FIS announced the launch of ClearEdge, a subscription-based core banking product targeted at community banks, per Finovate. With this cloud-based product, FIS departs from the traditional, on-premise model for core banking, bundling technologies into a platform offered as a service for a monthly fee.
The model shortens contract terms, as well as eliminates exclusivity agreements and damages charged for terminating a contract. ClearEdge dovetails with
- CodeConnect,
- FIS's API marketplace,
enabling cafe-style integrations from an ecosystem of vendors, fintechs, and the banks themselves. While this model could open up FIS core integrations to competition, it will help the company retain financial institution (FI) clients by drawing them into a suite of services dependent on the FIS platform — much like Microsoft, Apple, and Google do with their offerings in consumer and business software.
Dependence on entrenched core vendors has impeded digital transformation, especially for small FIs. Fiserv, FIS, and Jack Henry dominate the North American market for core banking providers. Together, they reported revenues of more than $23 billion in 2019. There are over a dozen competitors offering similar services, but it has been hard to shake the power of vendors. It is costly to end contracts and replace on-premise systems — and risky, lest FIs interrupt services to customers. Small FIs in particular have struggled to keep up with the digital capabilities of their larger peers, stuck with outdated platforms that are difficult to upgrade.
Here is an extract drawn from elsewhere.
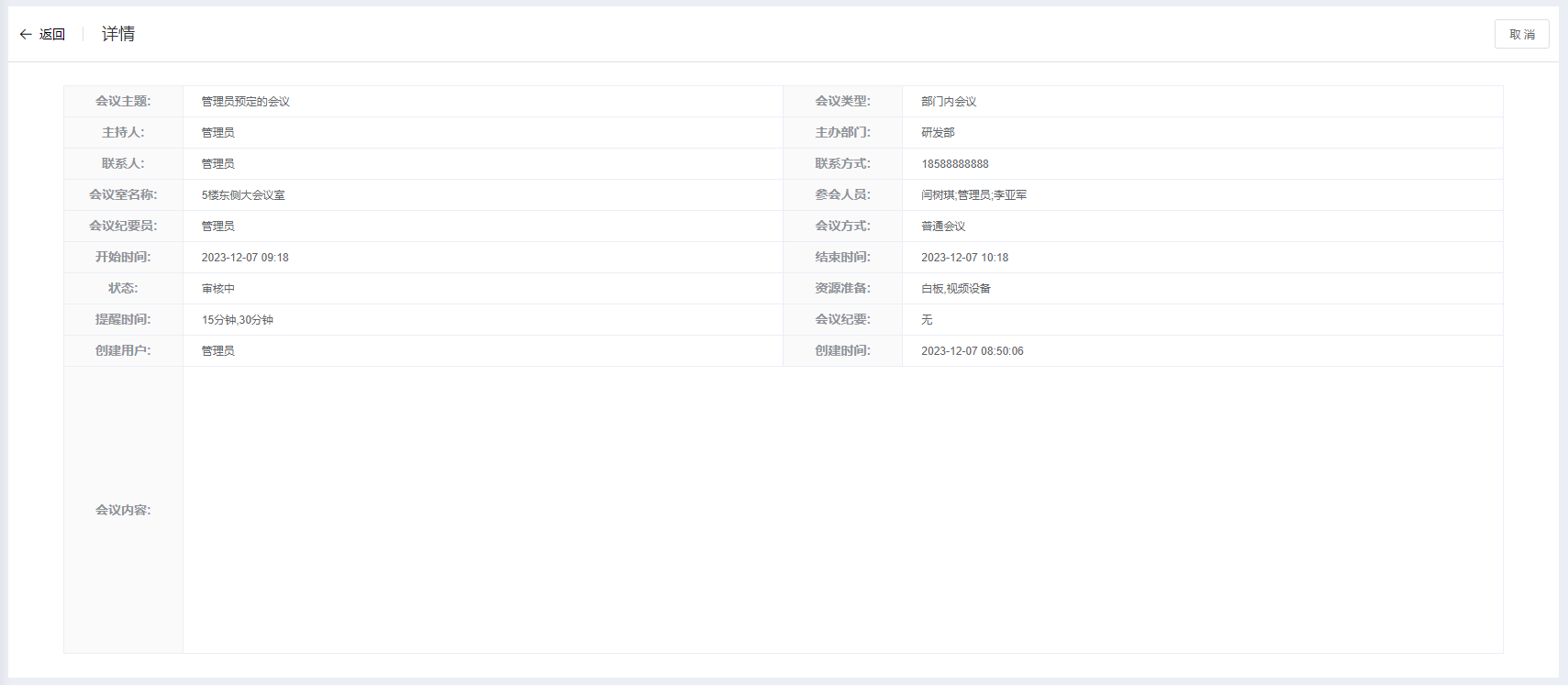Click the back arrow icon
The width and height of the screenshot is (1568, 685).
[26, 34]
A subscription model lowers risk and a cost barrier to upgrading core systems. Community banks and small credit unions have traditionally relied on on-premise core banking services from large vendors. When the vendor handles the infrastructure, the FI no longer bears the bulk of the expense of an upgrade. The transition to private clouds shifts FIs' cost away from paying to maintain infrastructure to paying for access to infrastructure and relevant software — covering compliance, payments processing, bill pay, fraud protection, and digital banking. And with the mid-pandemic economy putting pressure on budgets, a subscription-based investment is more viable than one with high upfront costs.
By offering Core Banking-as-a-Service, vendors insulate themselves against emerging competitors. Emerging cloud-based core providers like nCino are a threat to incumbents' relationships with FI customers of all sizes. And smaller FIs in particular will benefit from more intense competition between the legacy and insurgent core banking providers racing to develop more cost-effective and flexible digital platforms.